Aquella noche, entre lágrimas y furores de celos, engendramos al
primer hermanito de la hija del ladrón de mi dicha.
—¡Extraña historia!
—Y fueron nuestros amores, si es que así quiere usted llamarlos
unos amores secos y mudos, hechos de fuego y rabia, sin ternezas de palabra. Mi mujer, la madre de mis hijos quiero decir, porque esta
y no otra es mi mujer, mi mujer es, como usted habrá visto, una
mujer agraciada, tal vez hermosa, pero a mí nunca me inspiró ardor
de deseos, y esto a pesar de la convivencia. Y aun después que
acabamos en lo que le digo me figuré no estar en exceso enamorado
de ella, hasta que pude convencerme de lo contrario. Y es que una
vez, después de uno de sus partos, después del nacimiento del
cuarto de nuestros hijos, se me puso tan mal, tan mal, que creí que se me moría. Perdió la más de la sangre de sus venas, se quedó como la cera de blanca, se le cerraban los párpados… Creí perderla. Y me puse como loco, blanco yo también como la cera, la sangre se me
helaba. Y fui a un rincón de la casa, donde nadie me viese, y me
arrodillé y pedí a Dios que me matara antes de que dejase morir a
aquella santa mujer. Y lloré y me pellizqué y me arañé el pecho
hasta sacarme sangre. Y comprendí con cuán fuerte atadura estaba mi corazón atado al corazón de la madre de mis hijos. Y cuando esta se repuso algo y recobró conocimiento y salió de peligro, acerqué mi
boca a su oído, según ella sonreía a la vida renaciente tendida en
la cama, y le dije lo que nunca le había dicho y nunca le he vuelto de la misma manera a decir. Y ella sonreía, sonreía, sonreía
mirando al techo. Y puse mi boca sobre su boca, y me enlacé con sus desnudos brazos el cuello, y acabé llorando de mis ojos sobre sus
ojos. Y me dijo: «Gracias, Antonio, gracias, por mí, por nuestros
hijos, por nuestros hijos todos… todos… todos… por ella, por Rita…
» Rita es nuestra hija mayor, la hija del ladrón… no, no, nuestra
hija, mi hija. La del ladrón es la otra, es la de la que se llamó
mi mujer en un tiempo. ¿Lo comprende usted ahora todo?

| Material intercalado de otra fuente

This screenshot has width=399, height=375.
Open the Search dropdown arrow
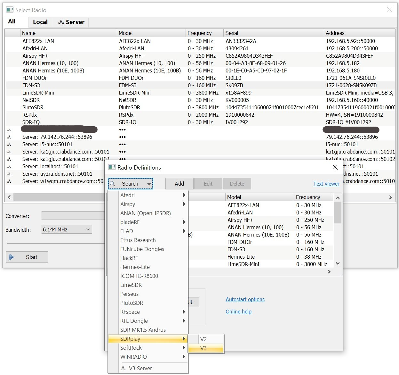tap(149, 184)
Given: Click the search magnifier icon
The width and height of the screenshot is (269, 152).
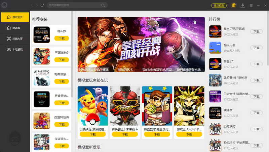Looking at the screenshot, I should pos(103,5).
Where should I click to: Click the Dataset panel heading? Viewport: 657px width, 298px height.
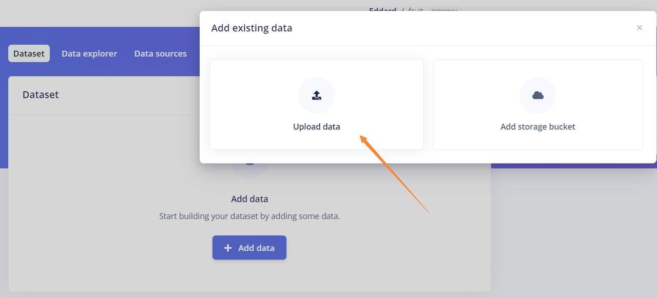[41, 95]
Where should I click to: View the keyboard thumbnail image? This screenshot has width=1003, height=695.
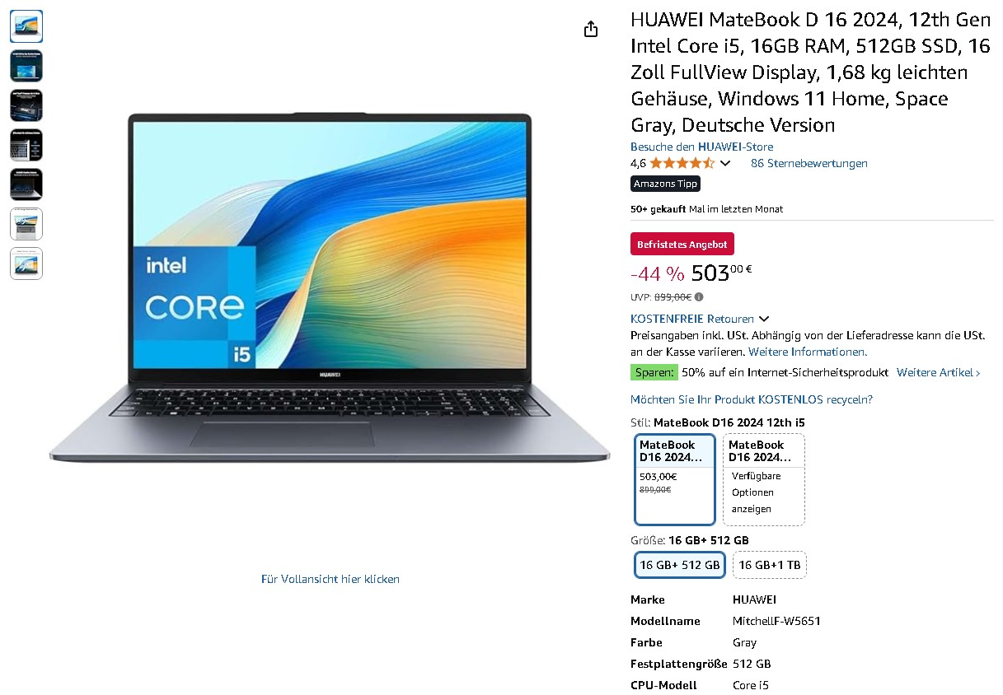pos(26,145)
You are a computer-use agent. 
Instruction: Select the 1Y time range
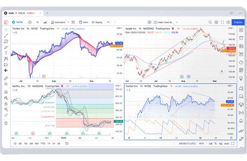(x=49, y=144)
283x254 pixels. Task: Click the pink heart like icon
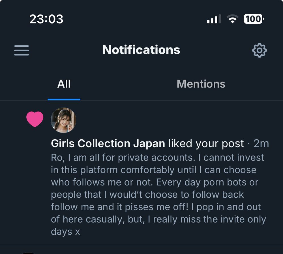coord(35,119)
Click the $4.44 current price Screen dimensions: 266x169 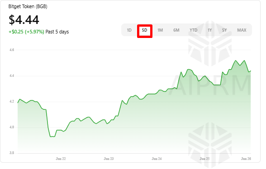pyautogui.click(x=24, y=20)
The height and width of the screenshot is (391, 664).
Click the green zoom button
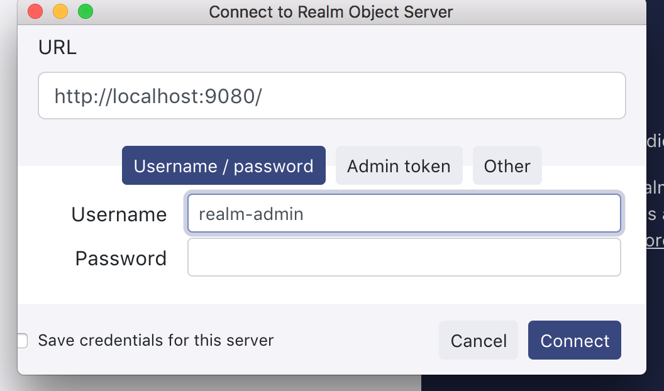86,11
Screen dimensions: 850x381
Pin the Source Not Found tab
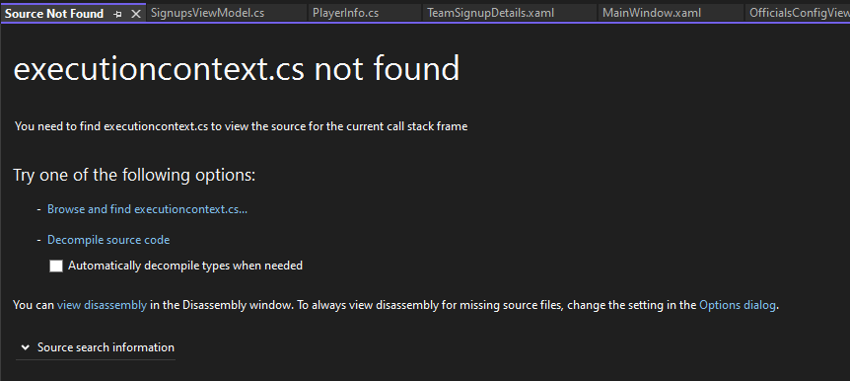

—Sí, y mucho más, don Antonio.
—¿Mucho más?
—¡Más, sí! De modo que usted tiene dos mujeres, don Antonio.
—No, no, no tengo más que una, una sola, la madre de mis hijos. La
otra no es mi mujer, no sé si lo es del padre de su hija.
—Y esa tristeza…
—La ley es siempre triste, don Augusto. Y es más triste un amor que nace y se cría sobre la tumba de otro y como una planta que se
alimenta, como de mantillo, de la podredumbre de otra planta.
Crímenes, sí, crímenes ajenos nos han juntado, ¿y es nuestra unión
acaso crimen? Ellos rompieron lo que no debe romperse, ¿por qué no
habíamos nosotros de anudar los cabos sueltos?
—Y no han vuelto a saber…
—No hemos querido volver a saber. Y luego nuestra Rita es una
mujercita ya; el mejor día se nos casa… Con mi nombre, por
supuesto, con mi nombre, y haga luego la ley lo que quiera. Es mi
hija y no del ladrón; yo la he criado.